In this study, all patients underwent open-wedge HTO showed the satisfactory clinical results regardless of the presence or absence of discoid LM. Moreover, the postoperative clinical results and the lateral arthritic change in lateral compartment has no significant differences between the two groups. However, in the discoid group, patients with undercorrection exhibited higher KS scores in comparison with patients with acceptable correction. According to this result, performing less correction may be helpful in open-wedge HTO to ensure better clinical outcomes in patients with discoid LM. This is thought to be attributed to the unloading effect in the lateral compartment related to the presence of less valgus alignment when the correction is made to a degree that is less than the acceptable range.
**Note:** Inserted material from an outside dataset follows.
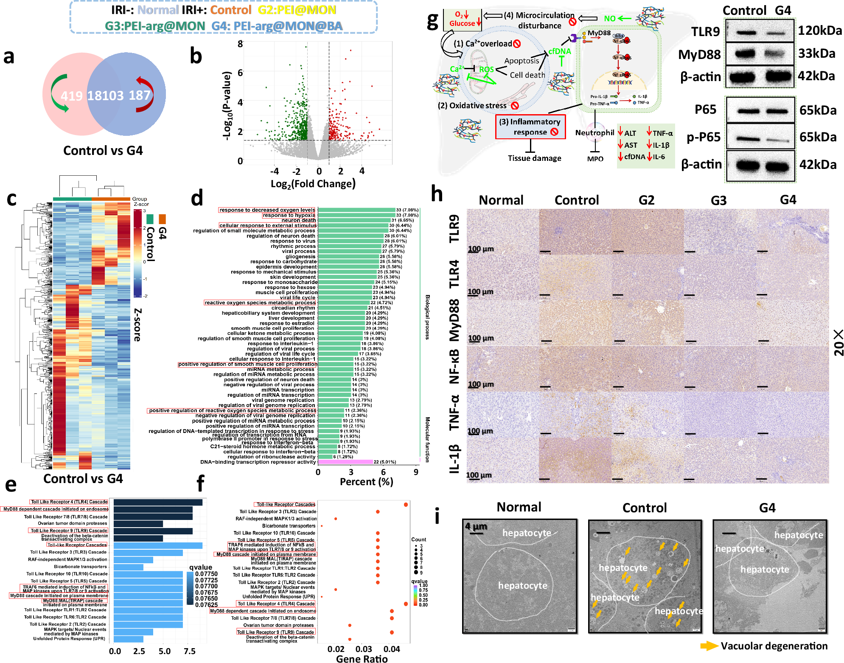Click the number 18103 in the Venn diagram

HTO surgery aims to achieve mild valgus alignment postoperatively. In this regard, various target values have been reported by several studies. Several studies have suggested that the optimal correction profile after HTO includes a slight valgus axis of approximately 8° to 10° in the anatomical axis or 3° to 5° in the mechanical axis—or 62% of the entire width—as measured from the medial side. ^4,12,13 Too much correction can lead to severe valgus alignment after HTO, which can progress degenerative changes in the lateral compartment. ^5,14,15 On the contrary, when the alignment is undercorrected, the effect of HTO ensuring unloading in the medial compartment cannot be expected and adverse loading in the lateral compartment may be decreased. ^7,16 In this study, patents with discoid LM showed better KS in conjunction with undercorrection. This may suggest that the discoid LM was less affected because the lateral loading was decreased relative to the presence of acceptable correction when undercorrection was performed.
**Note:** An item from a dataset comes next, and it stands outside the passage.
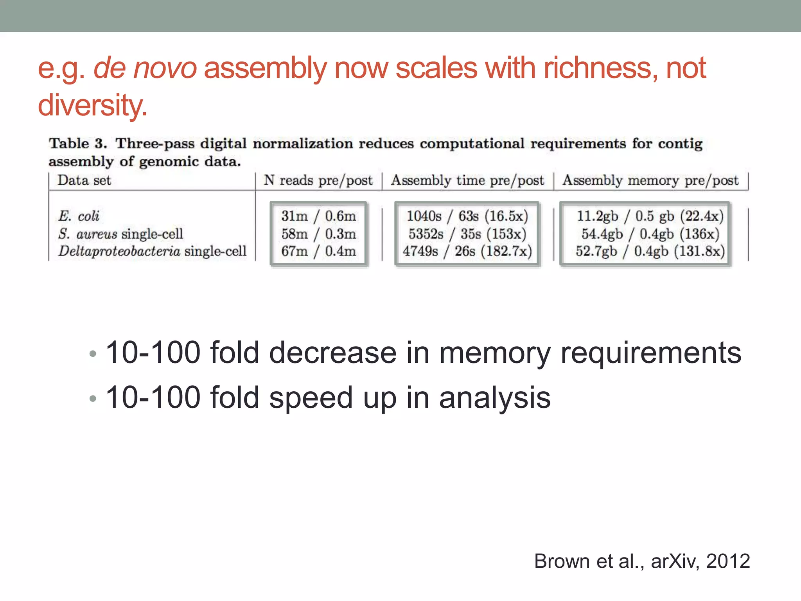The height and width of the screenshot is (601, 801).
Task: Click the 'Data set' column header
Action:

Kwon et al. ¹⁷ reported the progressive degeneration of discoid LM after HTO, and clinical outcome may be adversely affected. Elsewhere, Prakash et al. ¹¹ reported that HTO could result in accelerated lateral compartment OA in patients with complete discoid meniscus. In this study, three of eight (37.5%) patients with discoid LM experienced OA progression in the lateral compartment, whereas 2 of 24 (8.3%) patients without discoid LM did so. However, there was no significant difference between these groups statistically. Further, the postoperative clinical scores also did not vary between the two groups. According to these results, the postoperative clinical results can be believed to remain unaffected by discoid LM.

When aiming for a successful outcome after HTO, OA in the lateral compartment is a contraindication to performing surgery. ^8,9 Moreover, the discoid LM is more prone to tearing than normal LM and the overloading after HTO could increase the possibility of meniscal tear where, as a consequence, the degeneration of the lateral compartment would thus progress after HTO in patients with discoid LM. ^11,17,18 However, in this study, the progression of lateral OA was not different significantly between the two groups. This is thought to be because valgus alignment could affect the overloading of the lateral compartment; however, discoid LM will not affect the lateral compartment as much as valgus alignment.

The limitations of this study include its small number of patients, retrospective design, and conduct of postoperative cartilage evaluation without involving magnetic resonance imaging or other methods. Moreover, the wide range of follow-up period (range: 12–82 months) could be the limitation of this study. A further prospective study with a larger sample and the involvement of various methods for evaluating the cartilage condition should be performed.

Conclusion

Patients who underwent open-wedge HTO showed satisfactory clinical results and lateral OA progression regardless of the presence or absence of discoid LM. However, when patients have discoid LM, those with undercorrection showed higher KS in comparison with patients with acceptable correction.